I am at odds.
On the one hand are the succinct, sage but fatalistic words of Trini (West Indian? African diaspora? Universal?) sayings like:
- “Like who like you”
- “Bat in yuh crease”
- “Goat doh make sheep”
- And the blood-chilling end to the fable that lives in different incarnations in different parts of the world (the scorpion and frog in Aesop, the morrocoy and scorpion in Trinidad): “It’s in my nature”.
I guess there’s a fatalism and pre-determination – a hopelessness – in some of those sayings that disquiets me sometimes. They’re practical pieces of advice. Invest in the people who care about you (assuming the “like” is not conditional). Work within your strengths and limitations. And some genetic predispositions do inform if not determine a person’s character and actions.
But then I think of the ennobling words of the ever inspiring Mother Teresa in her famous “Anyway” poem:
People are often unreasonable, illogical and self centered;
Forgive them anyway.
If you are kind, people may accuse you of selfish, ulterior motives;
Be kind anyway.
If you are successful, you will win some false friends and some true enemies;
If you are honest and frank, people may cheat you;
Be honest and frank anyway.
What you spend years building, someone could destroy overnight;
If you find serenity and happiness, they may be jealous;
Be happy anyway.
The good you do today, people will often forget tomorrow;
Do good anyway.
Give the world the best you have, and it may never be enough;
Give the world the best you’ve got anyway.
You see, in the final analysis, it is between you and your God;
It was never between you and them anyway.

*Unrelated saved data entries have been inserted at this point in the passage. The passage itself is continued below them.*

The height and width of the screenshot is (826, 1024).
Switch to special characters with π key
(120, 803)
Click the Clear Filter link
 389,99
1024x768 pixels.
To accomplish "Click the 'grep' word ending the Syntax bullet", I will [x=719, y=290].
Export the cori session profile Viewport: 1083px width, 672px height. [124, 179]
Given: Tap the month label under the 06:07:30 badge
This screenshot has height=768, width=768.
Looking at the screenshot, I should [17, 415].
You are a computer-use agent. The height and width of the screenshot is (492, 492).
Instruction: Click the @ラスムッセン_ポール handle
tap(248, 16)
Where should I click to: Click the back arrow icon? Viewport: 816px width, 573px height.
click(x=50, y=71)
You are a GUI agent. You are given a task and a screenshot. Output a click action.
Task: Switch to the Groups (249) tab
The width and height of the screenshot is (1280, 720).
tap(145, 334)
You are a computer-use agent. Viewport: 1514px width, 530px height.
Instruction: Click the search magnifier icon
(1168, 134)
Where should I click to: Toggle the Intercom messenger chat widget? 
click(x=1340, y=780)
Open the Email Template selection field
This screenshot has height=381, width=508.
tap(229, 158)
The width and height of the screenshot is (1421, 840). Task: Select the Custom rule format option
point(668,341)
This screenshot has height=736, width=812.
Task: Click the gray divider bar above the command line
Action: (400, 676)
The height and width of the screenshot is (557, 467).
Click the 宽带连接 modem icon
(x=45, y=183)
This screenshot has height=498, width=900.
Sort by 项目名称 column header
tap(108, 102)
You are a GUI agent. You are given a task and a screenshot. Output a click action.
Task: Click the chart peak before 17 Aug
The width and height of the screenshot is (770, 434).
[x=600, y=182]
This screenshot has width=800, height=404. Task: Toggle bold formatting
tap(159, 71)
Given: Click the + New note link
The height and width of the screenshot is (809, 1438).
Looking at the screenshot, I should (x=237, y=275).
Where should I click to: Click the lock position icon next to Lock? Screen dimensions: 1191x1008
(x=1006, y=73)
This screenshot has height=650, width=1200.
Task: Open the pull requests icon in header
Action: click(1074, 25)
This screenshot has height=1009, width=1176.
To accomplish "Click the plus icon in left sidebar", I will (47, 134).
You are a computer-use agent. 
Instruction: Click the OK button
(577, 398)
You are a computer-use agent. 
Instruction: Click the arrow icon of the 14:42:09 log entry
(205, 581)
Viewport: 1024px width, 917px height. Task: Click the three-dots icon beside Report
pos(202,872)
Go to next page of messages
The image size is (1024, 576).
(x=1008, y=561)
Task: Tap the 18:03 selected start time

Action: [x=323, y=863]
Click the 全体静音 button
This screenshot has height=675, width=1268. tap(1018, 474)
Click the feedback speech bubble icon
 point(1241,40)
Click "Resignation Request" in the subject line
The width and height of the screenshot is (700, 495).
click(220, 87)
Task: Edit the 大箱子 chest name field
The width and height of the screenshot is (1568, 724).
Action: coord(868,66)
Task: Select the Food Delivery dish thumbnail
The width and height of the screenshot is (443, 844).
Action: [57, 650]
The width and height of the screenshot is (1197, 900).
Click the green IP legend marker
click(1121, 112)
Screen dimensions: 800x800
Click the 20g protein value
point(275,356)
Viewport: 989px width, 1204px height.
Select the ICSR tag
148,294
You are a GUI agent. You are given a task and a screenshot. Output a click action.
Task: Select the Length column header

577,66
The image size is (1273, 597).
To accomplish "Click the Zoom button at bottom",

She calls on us to see, do, and believe beyond the practical, the expedient, the fatalistic – something that appeals to this idealistic pragmatism, or perhaps pragmatic idealist.
The prescriptions aren’t necessarily mutually exclusive, because at the end of the day we have the limitations of our own mortality and the basic things we need to survive. We cannot and must not be all things to all people. We must believe in something better, and invest in kindness and hope, or I’m not really sure what the point is at all.